About this task
Look through the listing below for the line containing "Image resolution: width=1630". Copy it and each line after it up to and including the line containing "Image resolution: width=800", exactly, leaving out pictures.

Top of Data records

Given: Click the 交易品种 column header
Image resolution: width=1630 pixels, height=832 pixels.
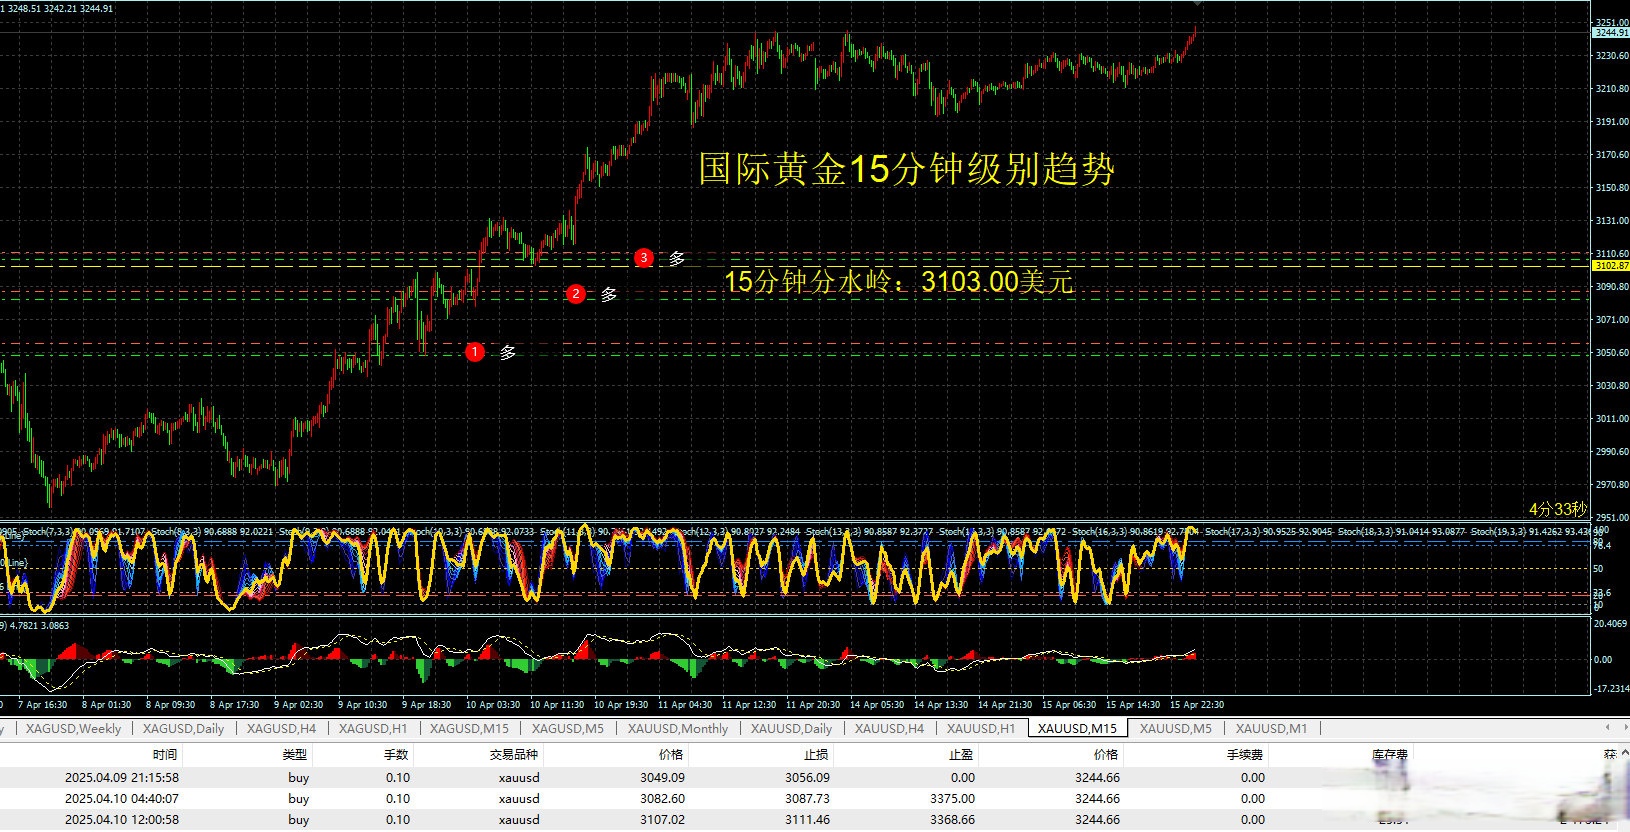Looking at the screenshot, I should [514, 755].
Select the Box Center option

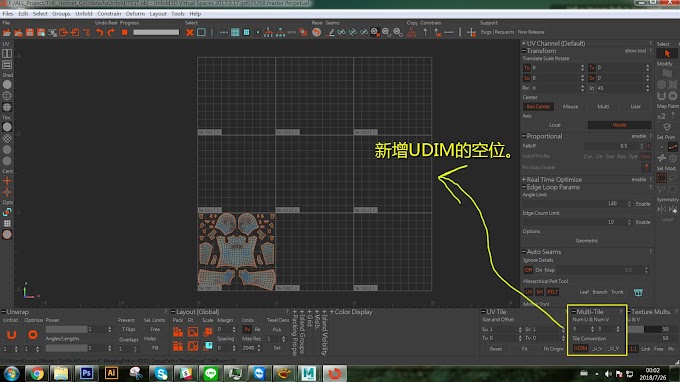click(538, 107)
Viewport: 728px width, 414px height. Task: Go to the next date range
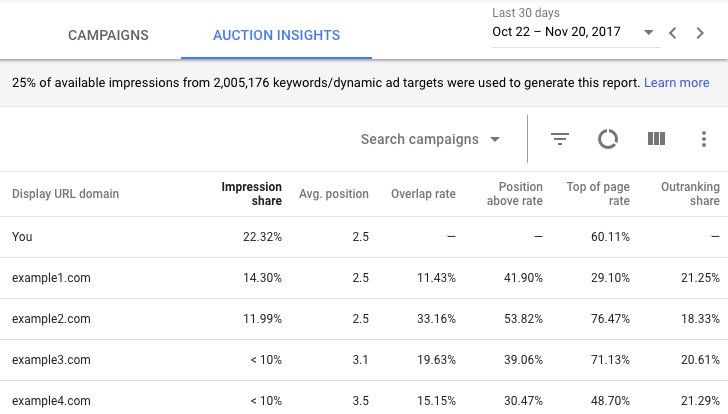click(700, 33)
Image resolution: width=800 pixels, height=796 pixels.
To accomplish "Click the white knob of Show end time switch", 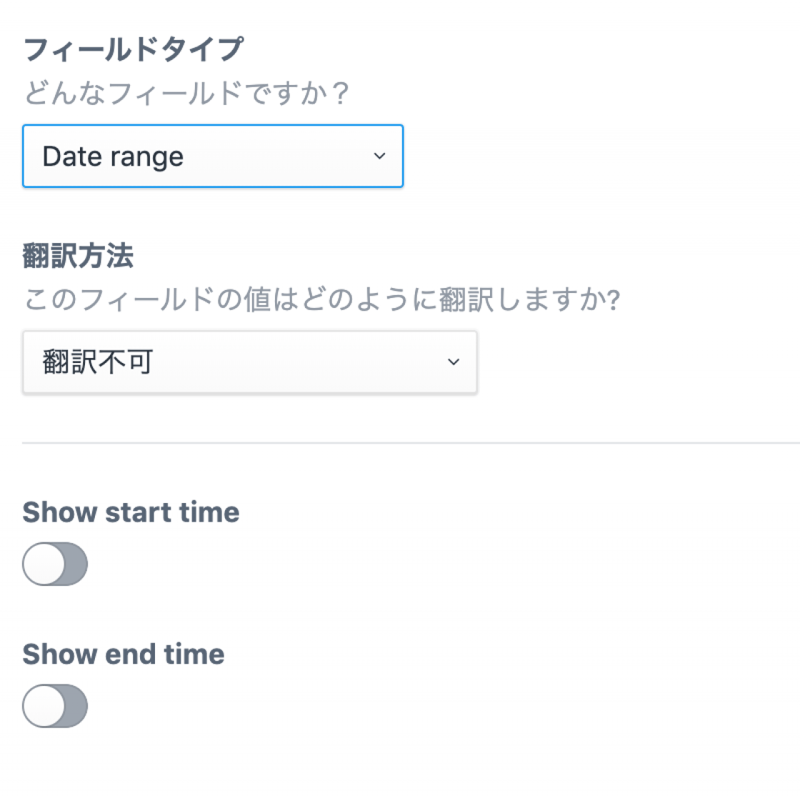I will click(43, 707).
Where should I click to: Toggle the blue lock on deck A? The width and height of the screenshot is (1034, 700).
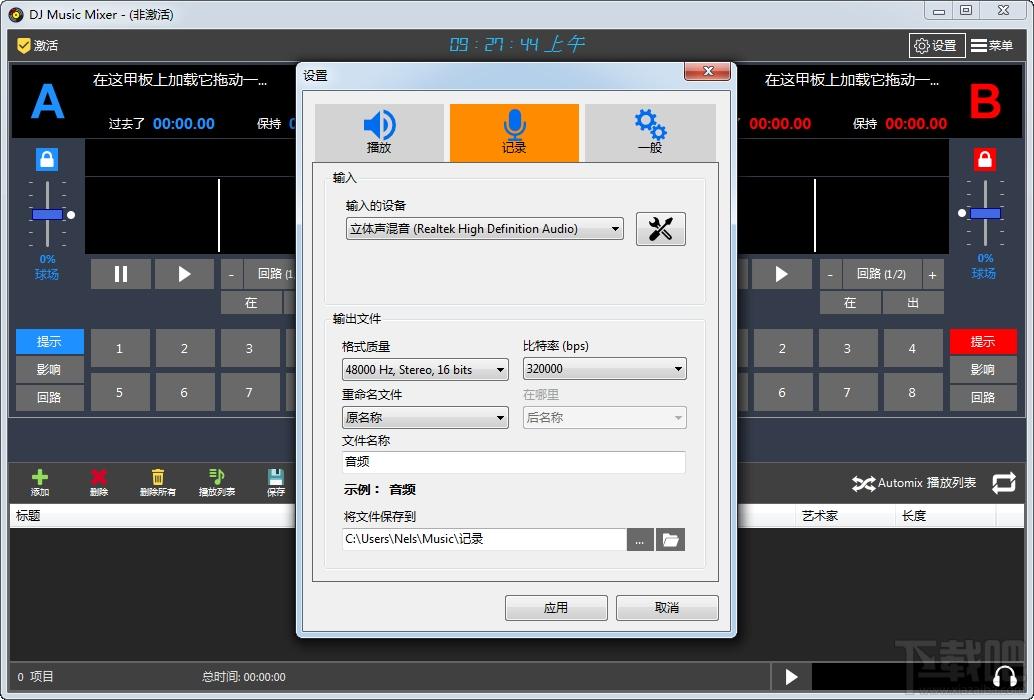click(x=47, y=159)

Bottom of Data records
Top of Data records

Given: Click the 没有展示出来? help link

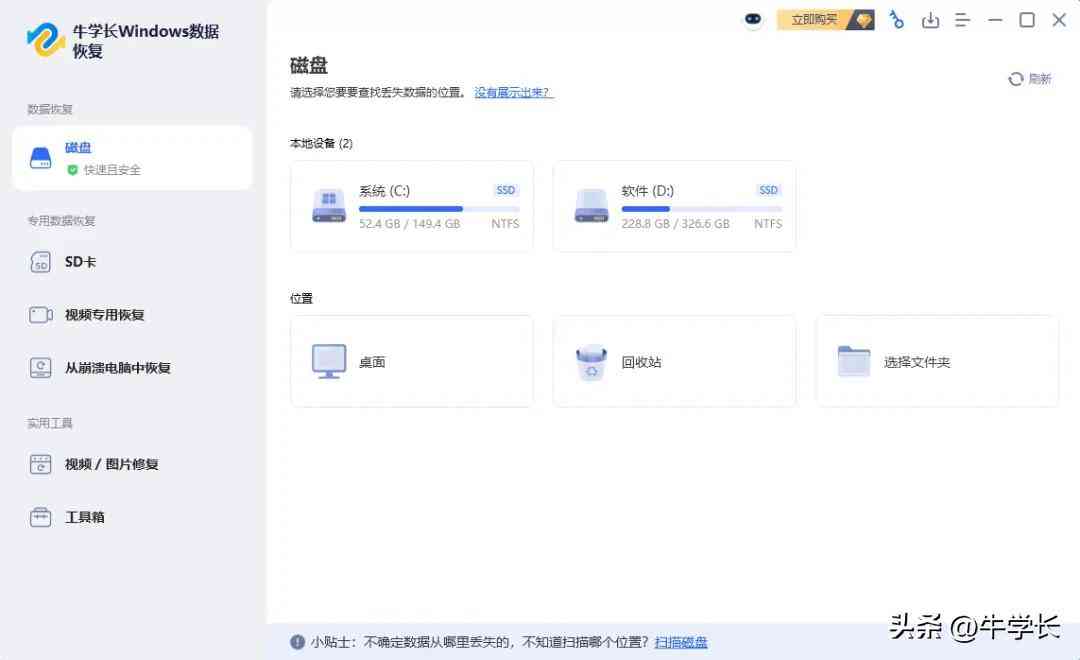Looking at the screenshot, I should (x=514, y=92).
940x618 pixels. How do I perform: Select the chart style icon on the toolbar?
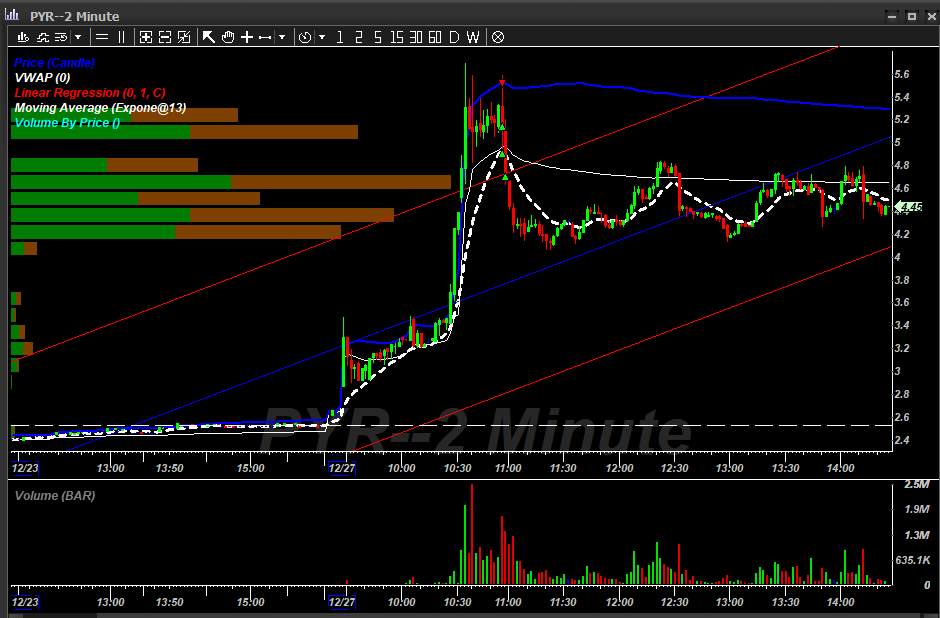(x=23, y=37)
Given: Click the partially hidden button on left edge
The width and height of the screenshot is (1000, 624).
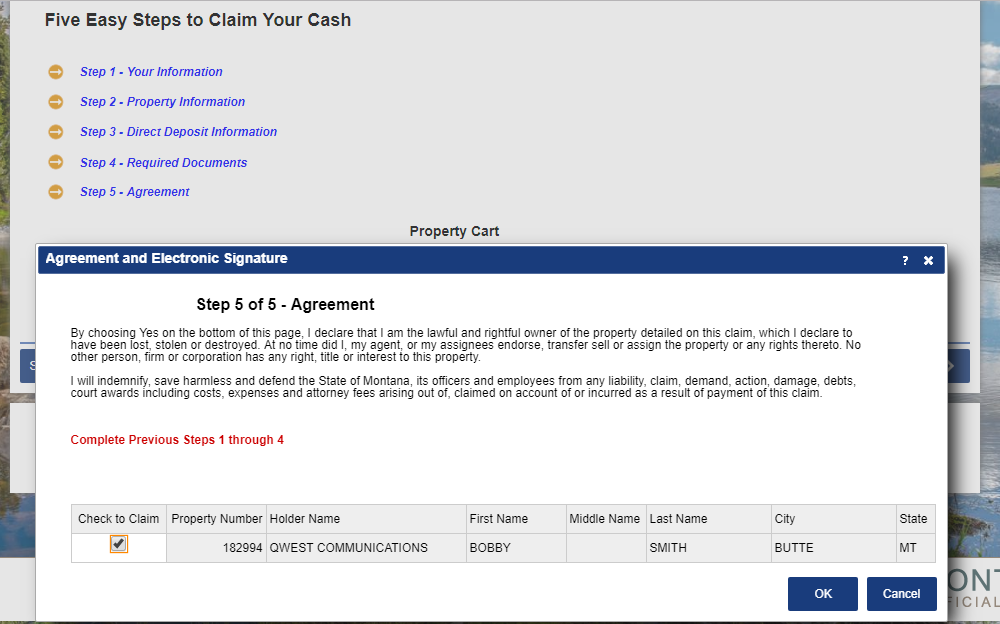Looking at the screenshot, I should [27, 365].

Bottom of Data records

Result
Image resolution: width=1630 pixels, height=832 pixels.
Looking at the screenshot, I should [514, 755].
Select the Box Center option

click(538, 107)
Viewport: 728px width, 414px height. Task: Go to the next date range
click(700, 33)
Image resolution: width=800 pixels, height=796 pixels.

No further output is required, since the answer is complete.